A Dutchman who moved to South Africa in 1997 to set up a fruit exporting business is at the centre of a drive hunt allowing foreign hunters to shoot wildlife as it is herded past them, animal welfare groups say.
Anton de Vries, who is one of the owners of SAFE, South Africa’s fifth biggest fruit exporter, is said to be behind the hunt which is taking place at three three farms in Limpopo. The hunt master is said to be Dries van Rooyen, who also works for SAFE, Wildlife at Risk International reported.
De Vries has declined to comment on the claims when approached by reporters. A receptionist told reporters from TimesLive.co.za she had been ordered not to reveal De Vries’s cellphone number. She said the company ‘had nothing to do’ with the excursions. The SAFE website has since been taken offline.
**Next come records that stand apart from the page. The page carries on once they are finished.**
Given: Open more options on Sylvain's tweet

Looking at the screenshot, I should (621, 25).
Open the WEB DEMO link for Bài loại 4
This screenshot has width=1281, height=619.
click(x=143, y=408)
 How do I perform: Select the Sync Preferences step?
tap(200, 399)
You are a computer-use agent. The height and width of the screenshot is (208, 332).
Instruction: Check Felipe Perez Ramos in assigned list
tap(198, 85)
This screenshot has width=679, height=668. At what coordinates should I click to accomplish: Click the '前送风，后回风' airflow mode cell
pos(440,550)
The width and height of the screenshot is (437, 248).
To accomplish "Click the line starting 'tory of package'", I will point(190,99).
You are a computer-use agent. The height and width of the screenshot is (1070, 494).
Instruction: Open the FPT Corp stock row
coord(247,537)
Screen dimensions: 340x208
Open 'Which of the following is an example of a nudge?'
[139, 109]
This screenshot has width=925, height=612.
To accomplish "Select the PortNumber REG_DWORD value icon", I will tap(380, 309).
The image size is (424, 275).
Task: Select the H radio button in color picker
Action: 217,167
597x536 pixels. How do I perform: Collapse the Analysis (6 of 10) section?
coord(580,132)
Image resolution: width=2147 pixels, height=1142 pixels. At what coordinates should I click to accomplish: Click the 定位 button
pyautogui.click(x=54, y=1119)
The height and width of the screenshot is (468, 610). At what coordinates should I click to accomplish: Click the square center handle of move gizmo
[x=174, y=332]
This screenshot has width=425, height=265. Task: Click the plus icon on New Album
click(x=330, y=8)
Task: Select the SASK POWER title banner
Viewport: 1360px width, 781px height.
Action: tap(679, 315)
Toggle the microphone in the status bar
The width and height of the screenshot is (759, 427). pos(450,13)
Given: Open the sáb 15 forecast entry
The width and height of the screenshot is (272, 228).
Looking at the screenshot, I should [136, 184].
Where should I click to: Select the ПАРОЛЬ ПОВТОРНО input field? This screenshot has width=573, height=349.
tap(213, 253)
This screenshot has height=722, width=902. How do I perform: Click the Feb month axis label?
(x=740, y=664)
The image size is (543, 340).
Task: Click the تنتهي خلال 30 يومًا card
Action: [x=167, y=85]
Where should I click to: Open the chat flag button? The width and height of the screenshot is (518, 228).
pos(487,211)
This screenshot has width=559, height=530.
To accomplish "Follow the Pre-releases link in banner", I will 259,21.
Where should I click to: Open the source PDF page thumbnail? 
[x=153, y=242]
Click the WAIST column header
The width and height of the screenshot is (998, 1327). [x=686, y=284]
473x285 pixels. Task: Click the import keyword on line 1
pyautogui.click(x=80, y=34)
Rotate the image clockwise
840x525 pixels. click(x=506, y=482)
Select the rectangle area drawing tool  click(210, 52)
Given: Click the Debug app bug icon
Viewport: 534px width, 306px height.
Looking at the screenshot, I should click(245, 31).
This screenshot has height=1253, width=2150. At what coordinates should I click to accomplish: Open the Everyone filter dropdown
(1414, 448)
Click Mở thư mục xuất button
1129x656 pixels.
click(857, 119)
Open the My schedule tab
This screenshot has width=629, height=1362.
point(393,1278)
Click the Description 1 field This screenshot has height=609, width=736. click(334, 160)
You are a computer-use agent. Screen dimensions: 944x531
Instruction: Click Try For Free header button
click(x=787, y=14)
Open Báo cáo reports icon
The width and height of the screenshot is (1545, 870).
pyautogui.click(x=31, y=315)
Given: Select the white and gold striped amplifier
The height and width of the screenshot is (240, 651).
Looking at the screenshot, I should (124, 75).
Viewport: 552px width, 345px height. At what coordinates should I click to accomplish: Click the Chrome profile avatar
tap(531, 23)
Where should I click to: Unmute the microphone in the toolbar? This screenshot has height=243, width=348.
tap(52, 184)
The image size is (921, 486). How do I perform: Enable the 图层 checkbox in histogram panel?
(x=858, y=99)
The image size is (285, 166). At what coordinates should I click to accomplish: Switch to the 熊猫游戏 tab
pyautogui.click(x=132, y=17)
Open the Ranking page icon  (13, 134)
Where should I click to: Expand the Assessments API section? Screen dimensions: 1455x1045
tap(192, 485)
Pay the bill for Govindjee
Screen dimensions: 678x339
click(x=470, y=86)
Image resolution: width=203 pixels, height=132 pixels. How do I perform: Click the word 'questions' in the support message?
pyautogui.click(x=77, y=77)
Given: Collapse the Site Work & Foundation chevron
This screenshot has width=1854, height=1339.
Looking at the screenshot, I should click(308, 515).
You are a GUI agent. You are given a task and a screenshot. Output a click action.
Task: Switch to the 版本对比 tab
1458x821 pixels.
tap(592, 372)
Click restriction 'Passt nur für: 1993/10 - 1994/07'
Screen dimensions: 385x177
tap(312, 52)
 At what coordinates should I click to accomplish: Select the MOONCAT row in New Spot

South African broadcaster Carte Blanche said it had been told at a meeting with De Vries and local officials that 13 Dutch and Belgian nationals are taking part in the hunt near the town of Alldays in Limpopo province.
The hunters take aim from purpose built platforms overlooking the bush as the animals are drive towards them. In the first three days, over 50 animals, including baboons, warthogs and antelope had been killed.
The outcry comes just two months after the global furore surrounding the killing of Cecil the lion in Zimbabwe by an American dentist.
The National Council of SPCAs, the South African animal welfare group, has appealed for the driven hunt to be halted. Activists have also tried to have the hunt stopped by going to court.
Driven hunts have been banned in the Netherlands since 2002 but are not illegal in South Africa. However, the practice is widely considered unethical and inhumane, news channel Carte Blanche said.